— Start of GIVEN TEXT —
The No. 4 Stewart-Haas team surely gets motivation from a driver who never quits. A year ago, a decision by Childers to have his crew shake the rear of the team's Chevy during a gas-only pit stop actually added air to the tank instead of more gas. The fastest car on the track, Harvick ran out of fuel while leading shortly before the finish. In a must-win situation, Harvick and his team advanced to the next round of the Chase with a victory in Dover.

The win in New Hampshire this year was well received by fans, some of whom rushed the fences during Harvick's victory lap. After two straight wins by Kenseth on the Golden Mile, this could be interpreted as a vote in favor of Chevy over Toyota by the fans in New England, a traditional stronghold for NASCAR -- particularly in the home-built Modified category which long has featured American-made engines and other high-performance aftermarket parts from GM.

The SHR team gets its Chevy chassis and engines from Hendrick Motorsports, which also had another relatively strong day before the cautions took Chase Elliott out of contention due to his worn tires and inside position on the final two restarts.

It's been said it only takes two cars to make a race. But it doesn't hurt to have two manufacturers in the championship as well. It could well be three manufacturers in the hunt if Team Penske can find a bit more speed for its Fords to go along with the driving of Brad Keselowski, who is positioned to advance after Dover following two Top 5 finishes despite not having the quickness to contend for victory.
— End of GIVEN TEXT —
— Start of AVAILABLE DATA —
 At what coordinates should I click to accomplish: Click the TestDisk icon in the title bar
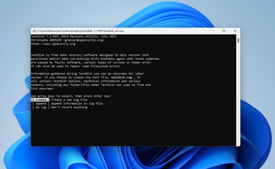[34, 31]
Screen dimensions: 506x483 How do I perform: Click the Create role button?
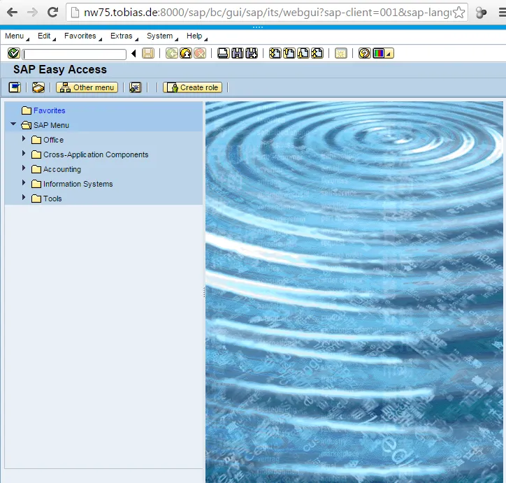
— End of AVAILABLE DATA —
### [TASKS AND EXERCISES]
a - In the NASCAR passage, where does the SHR team get its Chevy chassis and engines?
b - Say whether each statement agrees with the NASCAR passage, and support each answer with the deciding words from the passage: (i) A year ago, Harvick ran out of fuel while leading. (ii) Kenseth had won three straight races on the Golden Mile before Harvick's win in New Hampshire this year. (iii) Team Penske runs Chevys.
c - Carry the NASCAR passage forward from its last sentence.

### [ANSWERS]
a - Hendrick Motorsports

b -
(i) Yes: "Harvick ran out of fuel while leading shortly before the finish."
(ii) No: "After two straight wins by Kenseth on the Golden Mile"
(iii) No: "if Team Penske can find a bit more speed for its Fords"

c -
Asked about beating the Toyotas, which have dominated this season, Childers exuded confidence.

"I think the question is can we stop ourselves," he said after his team's third victory this year. "That's the question. I felt like we had a great car last weekend and put ourselves in a bad position and probably could have won the race just like they did, and we won today. So it's up to us. It's up to us to take good cars to the race track. It's up to us to have good pit stops. It's up to me to make good decisions during the weekend and on pit road, and I think if we do that, we'll keep advancing as far as we can."

Last year, Harvick used a good result in Phoenix to advance to the final Chase race in Homestead for the second straight year before Busch took the final round to win the title. This year, having avoided desperation in the opening three-race segment, one wonders how Harvick and his team will handle the current prosperity.

Is the threat of winning equally motivating as the threat of losing? Time will tell.